Consumption expenditure is important for domestic growth‚ and a slowing in the growth of consumption expenditure by households does not bode well for economic growth as it accounts for some 60% of gross domestic product.

The moderation in spending was evident in all the categories of durable‚ semi-durable‚ and non-durable goods.

Spending on services‚ which accounts for some 25% of total household spending‚ slowed to a 1.1% growth in the third quarter after moderating to a growth rate of 1.5% in the second quarter.

The most concerning was the moderation in the pace of spending on non-durable goods‚ which moderated to 1.7% in the third quarter - its slowest rate of increase since the second quarter of 2010.

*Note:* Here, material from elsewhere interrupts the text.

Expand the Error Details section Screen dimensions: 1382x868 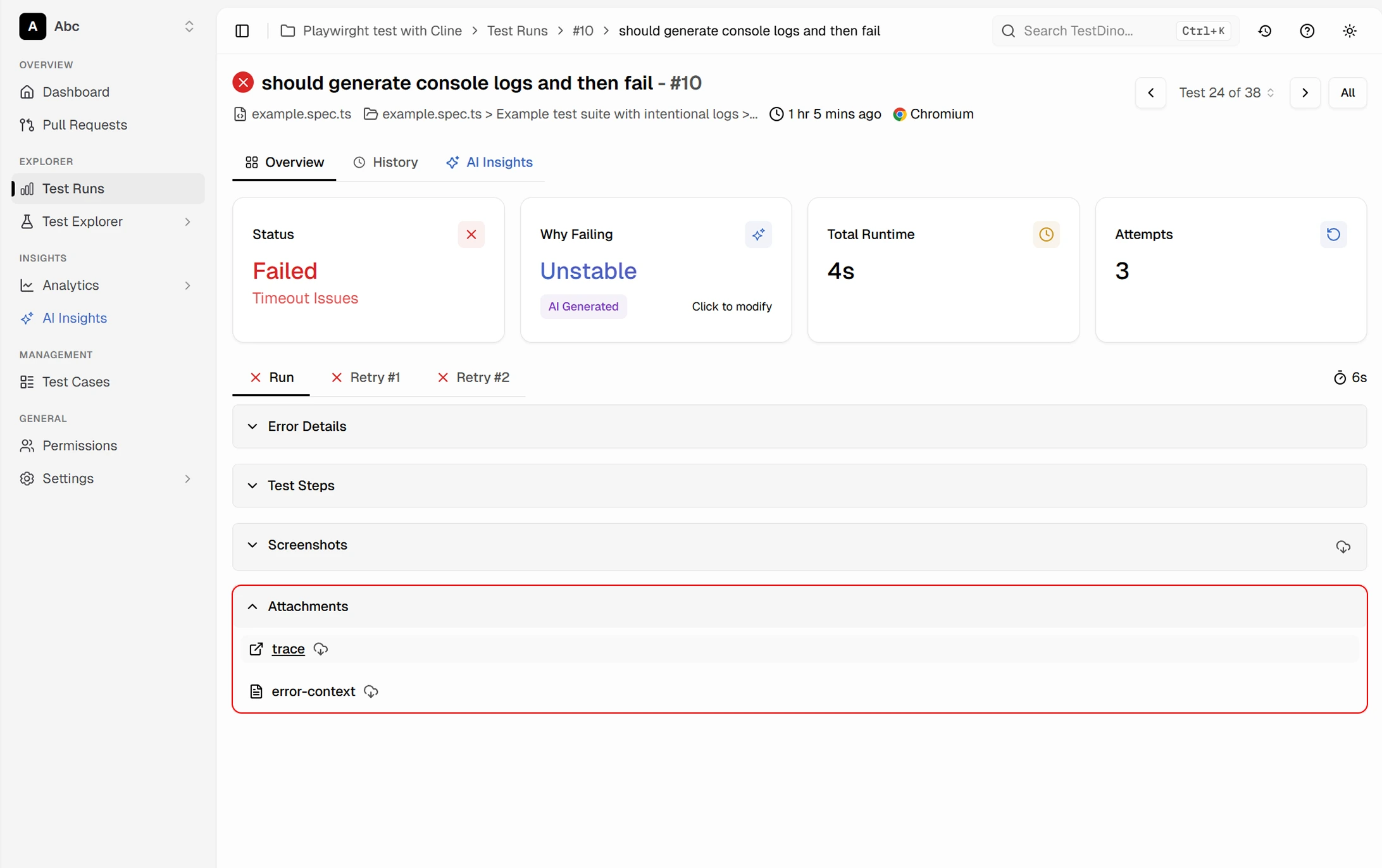(799, 426)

The Reserve Bank said the slower pace of increase in this category reflected subdued spending on food‚ beverages and tobacco‚ and household fuel and power‚ which could be attributed in part to persistent increases in the prices of these products alongside a decline in spending on petroleum products.

Growth in real disposable income of households moderated to 2.6% in the third quarter following an annualised increase of 3.5% the quarter before‚ reflecting‚ among others‚ modest employment gains‚ according to the bulletin.

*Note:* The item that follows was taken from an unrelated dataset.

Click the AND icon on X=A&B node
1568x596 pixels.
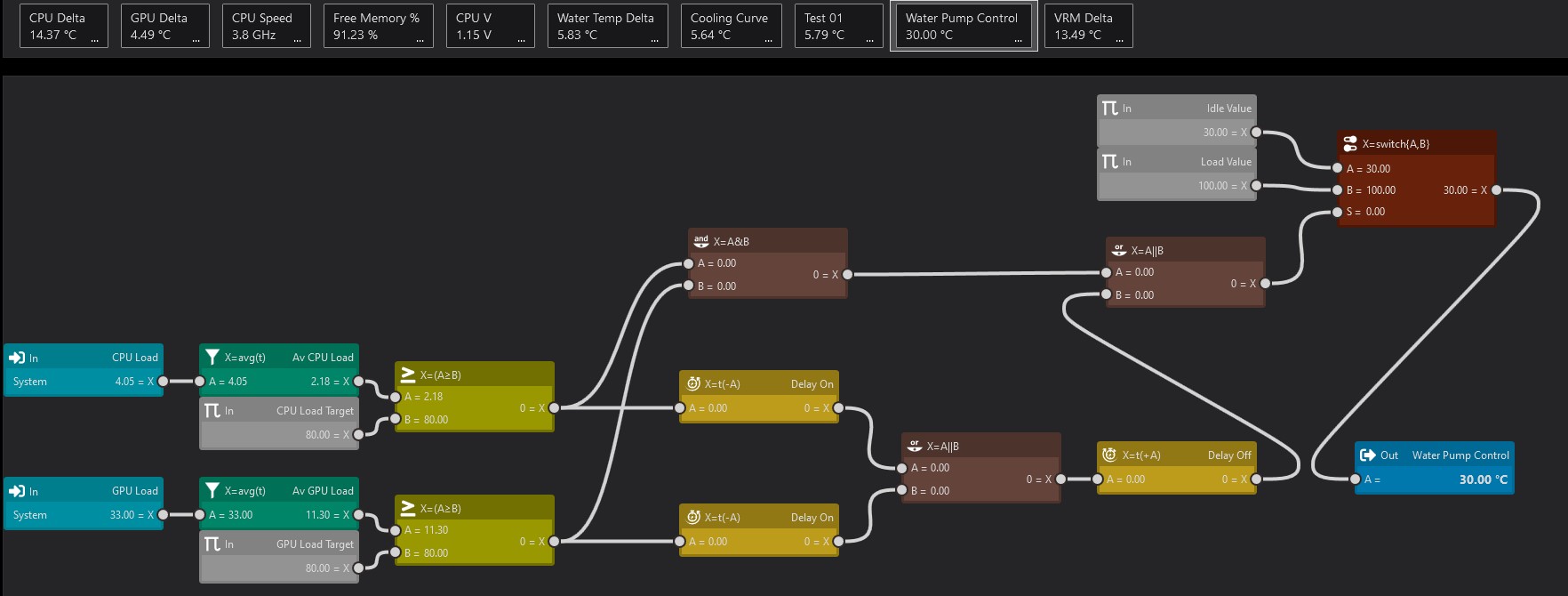pyautogui.click(x=701, y=241)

The ratio of household debt to disposable income remained unchanged at 76% both in the second and third quarters.

Consistent with the lower interest rate environment‚ the ratio of debt-service cost to disposable income decreased to 6.5% in the third quarter compared with 6.9% the quarter before.

Real gross domestic expenditure decelerated to 3% in the third quarter from an annualised rate of 4.9% in the preceding quarter.

The bulletin reported that the moderation in the pace of increase resulted mainly from slower growth in real final consumption expenditure by households alongside a slower accumulation of inventory holdings‚ which more than offset an acceleration in final consumption expenditure by government and gross fixed capital formation.

Real final consumption expenditure by general government accelerated from an annualised rate of 3.7% in the second quarter to 8.4% in the third quarter‚ mainly due to the acquisition of the final batch of aircraft as part of government's armaments procurement programme.

Growth in real gross fixed capital formation accelerated from an annualised 7% in the second quarter to 7.2% in the third. The growth was primarily driven by capital spending by public corporations and general government.